Organizations often seek purely data-based solutions, but this strategy risks serious blindspots. DEI solutions come from surveying a variety of sources, triangulating, and coming to nuanced conclusions based on full context. Conventional data collection methods often do not adequately capture the experiences of marginalized groups, leading to underrepresentation or misrepresentation in datasets. Additionally, obstacles like underreporting, distrust of institutions, and fear of repercussions can lead to gaps in data and biases in sampling. To address these challenges, culturally sensitive approaches that engage authentically with diverse communities must be adopted in order to fully understand the issues at hand. 

So how can individuals and organizations improve the analyses they use to develop better solutions? When data is being collected for the purposes of DEI work, we need to ask ourselves a series of questions: 

  • How are our analyses honoring the humanity in the data? 
  • What are the categories we use to disaggregate in our analyses? 
  • How are we triangulating qualitative with quantitative data? 
  • Are we able to include quotes and/or storytelling as opportunities to humanize the analysis? 
  • Who are the least-heard or the least-reached and what are we doing to make sure we are hearing and centering their perspectives? 
  • How fully are we honoring the lived experience of our stakeholders through our data collection strategies and analysis?

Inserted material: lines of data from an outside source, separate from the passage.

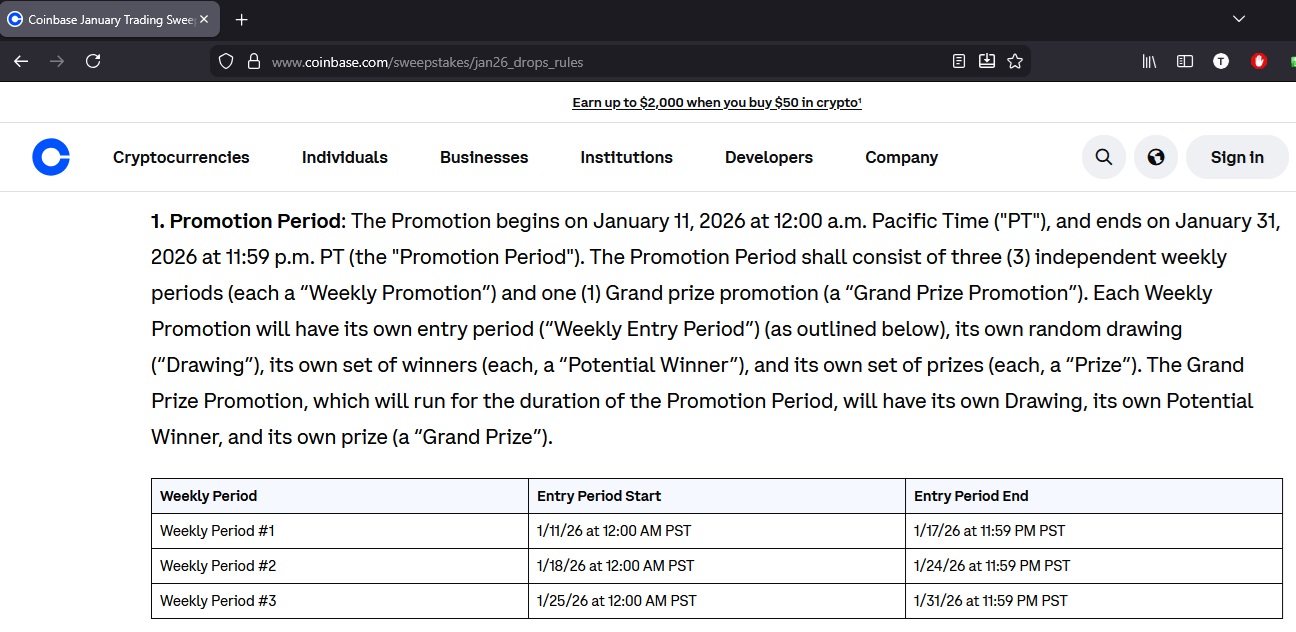Toggle reader view in address bar
The height and width of the screenshot is (632, 1296).
point(959,61)
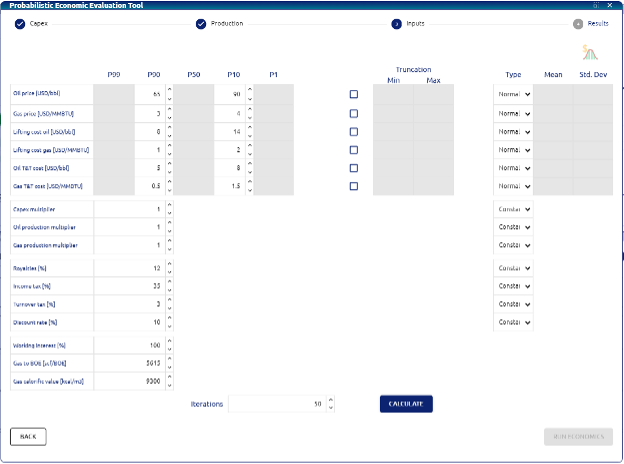624x464 pixels.
Task: Click the Production step checkmark icon
Action: click(201, 23)
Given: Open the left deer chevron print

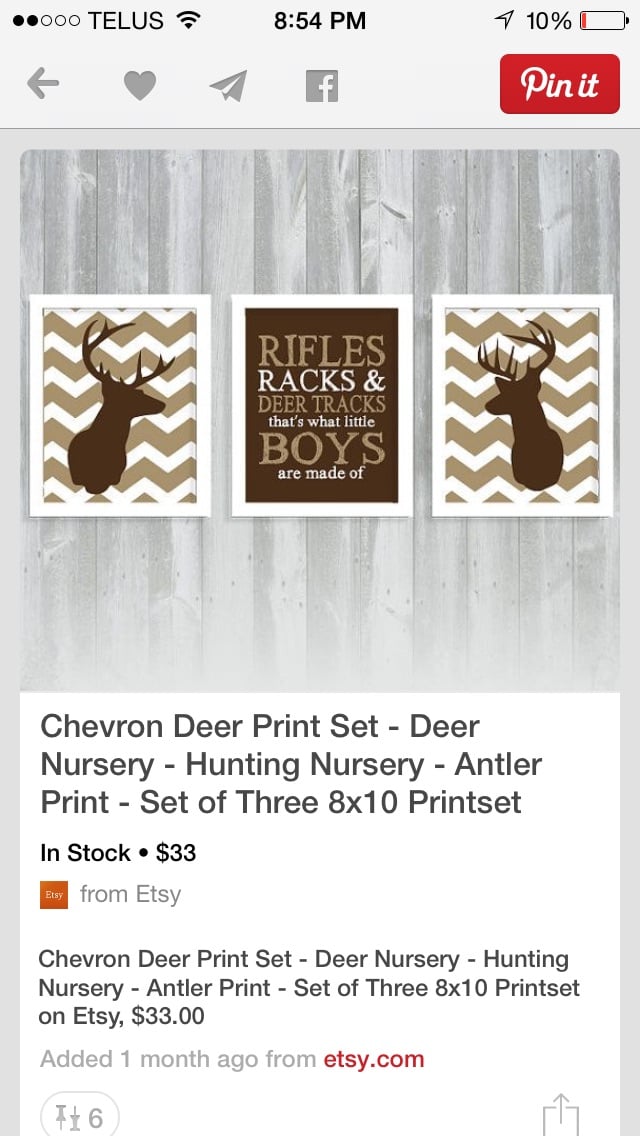Looking at the screenshot, I should 120,406.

These questions are front and center in our DEI practice. Our recent work with the Queens Public Library to improve outcomes for Black library staff and patrons highlights how the qualitative and quantitative go hand-in-hand. In Queens, we prioritized real world conversations with employees and patrons in informal settings, helping reveal patterns that numeric data could not. On-the-ground observation of library branches provided additional, nuanced context to guide our recommendations. This approach is especially essential when organizations lack existing substantive raw data. 

The benefits of a multifaceted approach go beyond assessment projects and into the realm of professional development and training. In Massachusetts, where we led a series of DEI training sessions for adult educators, quantitative data analysis was overlaid with personal anecdotes and storytelling, emphasizing points hard data alone simply couldn’t. By gathering students’ stories about the specific challenges they faced individually and collectively in adult education programs, we were able to craft learning sessions that more effectively reflected the experiences of adult education students and were ultimately more impactful. 

By embracing minority perspectives that typically get lost in aggregate data sets, engaging with diverse sources of information, and interrogating the complexities of identity and power, we move closer to achieving our shared vision of a more equitable and inclusive society. Context matters. Biases run rampant. With a more holistic approach to data collection and use, we can get closer to truly understanding our collective reality.